Sunday Alamba/AP Photo
A young woman carries bags of sachet water in Baruwa Lagos, Nigeria, March 22, 2017.
In mid-November, Dar es Salaam, Tanzania’s largest city, responded to weeks of drought by rationing water to residents and businesses. But some sections of the city of nearly seven million people only have running water once a week—if at all.
With the developed world focused on decarbonization and the energy transition, an ongoing water crisis in Africa and other regions of the Global South has not received the same level of concern. Even at COP26, a newly formed Water and Climate Coalition banded together with the mission to “raise awareness, share experience and provide guidance” about the issues.
But with the climate emergency intensifying, the critical importance of public control of water runs headlong into the sometimes debilitating role played by international financial institutions in funding water projects that fail to deliver.
Many African countries rely on Western governments and international financial institutional investment to build, manage, and maintain water infrastructure. As of 2019, the World Bank has funded $8.2 billion in water sector projects in sub-Saharan Africa, the highest investment in any region, representing over one-quarter of its entire Water Global Practice portfolio. The International Finance Corporation (IFC), a member of the World Bank Group, has invested more than $1.4 billion globally in private water corporations since 1993 and has committed to major annual increases.
These investments would appear to benefit countries that cannot raise the tremendous sums needed to build, manage, and maintain water supplies. But water access remains poor, and many African countries are given little to no opportunity to consider funding opportunities outside of privatization. Instead, these life-altering decisions are made by private companies and by financial entities controlled by member governments in the developed world.
Like similar undertakings in the United States and Europe, many African private water projects have failed repeatedly, prompting national officials or local activists to press for remunicipalization.

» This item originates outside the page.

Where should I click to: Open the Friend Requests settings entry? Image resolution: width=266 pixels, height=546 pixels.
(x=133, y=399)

“Corporations and institutions like the World Bank are trying to suck water and profits out of Africa as though they have a massive drinking straw,” Akinbode Oluwafemi, the executive director of Corporate Accountability and Public Participation Africa (CAPPA), an influential Pan-African environmental organization, told an international press briefing in October during the CAPPA-sponsored Africa Week of Action Against Water Privatization.

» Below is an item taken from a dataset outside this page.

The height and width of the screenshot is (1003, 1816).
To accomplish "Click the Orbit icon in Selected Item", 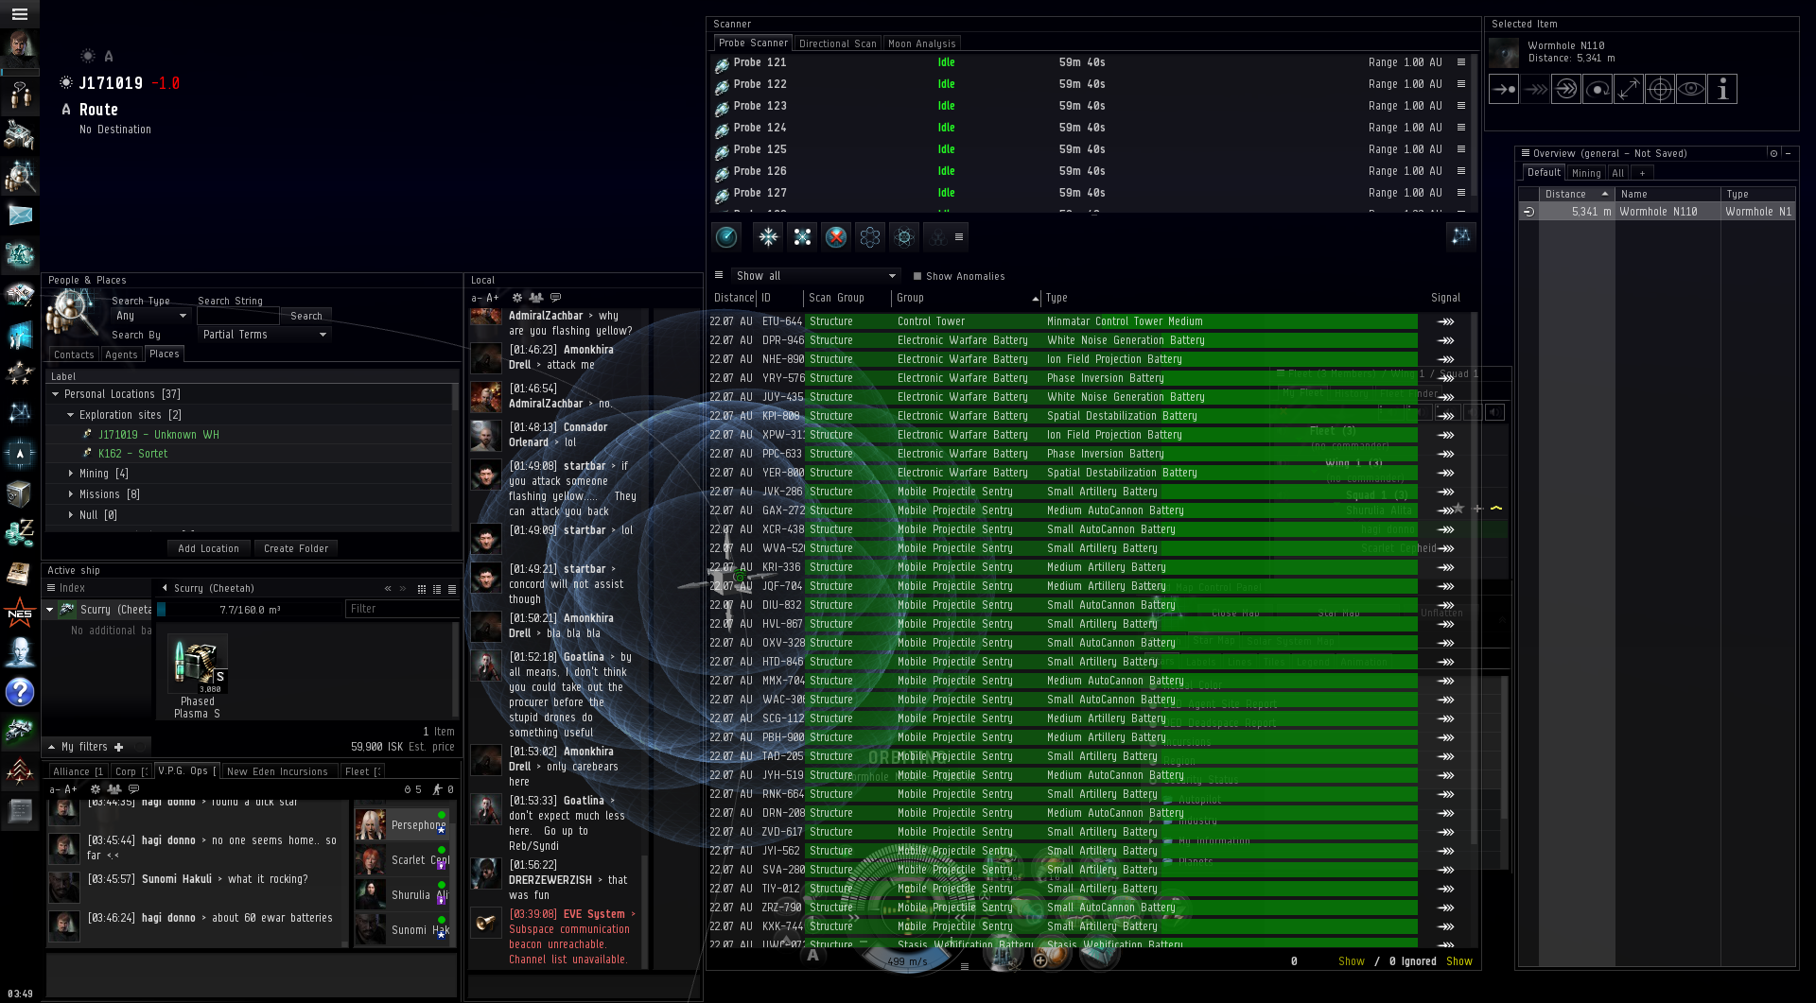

Like similar undertakings in the United States and Europe, many African private water projects have failed repeatedly, prompting national officials or local activists to press for remunicipalization, the transfer of privatized assets that were once run by local or national agencies back to public control.
The Dar es Salaam Water and Sewerage Corporation (DAWASCO) was established after the Tanzania government stepped in to end its especially disastrous experience with water privatization. In 2003, City Water Services (CWS), a private utility company owned by Britain's Biwater International and Germany’s Gauff Ingenieure, won a contract with the Tanzanian government to provide water to Dar es Salaam. But two years later, the private utility had only invested less than half of the $8.5 million needed to update the city’s 50-year-old pipe network, which led to water shortages and erratic services for city residents. Tanzania eventually won a lawsuit against Biwater.
For several years, Tanzania and its international and private-sector partners tried to press forward with the contract before the government pulled the plug on the private company and set up DAWASCO in 2005. A report found that CWS officials were not able to rise to the immense challenges of rescuing a dilapidated water system, collecting customers’ payments, and navigating the political environment. Early on, DAWASCO managed improvements in some areas, such as repairing leaks and extending service connections. But current drought conditions have magnified the numerous water quality, connection, revenue, and management issues. The reliance on international funding that comes with complex conditions which countries struggle to meet also complicates matters.
In Nigeria, grassroots activists have been fighting privatization for decades. During the Africa Week of Action, a group of women demonstrators unsuccessfully tried to enter a state government building in the state of Lagos to confront lawmakers and deliver petitions opposing further privatization. Like Dar es Salaam, Lagos has struggled with aging infrastructure, inconsistent supplies for users, regulatory failures, and budget difficulties. A 2020 investigation by CAPPA on waterworks in Lagos found many individual water distribution plants functioning inconsistently or not at all, which left the nearly 15 million residents of one of the largest cities in the world vulnerable to COVID-19 and other diseases and forced to rely on private water sellers.
Beginning in the late 1990s, the IFC encouraged the Nigerian government to support public-private partnerships and other investments such as privatizing the Lagos Water Corporation. However, public and other reform efforts have largely collapsed one after another, stoking years of protests over dismal water access and deteriorating water quality.
CAPPA launched an “Our Water Our Right” campaign to specifically take aim at the World Bank–led privatization push. Despite defeating yet another World Bank–supported federal water proposal aimed at strengthening new public-private partnerships this past spring, Nigerian water rights activists fear that they have not seen the end of these proposals and that federal lawmakers’ deliberations over water access will continue to exclude water advocates and concerned citizens as the crises of climate and scarcity accelerate.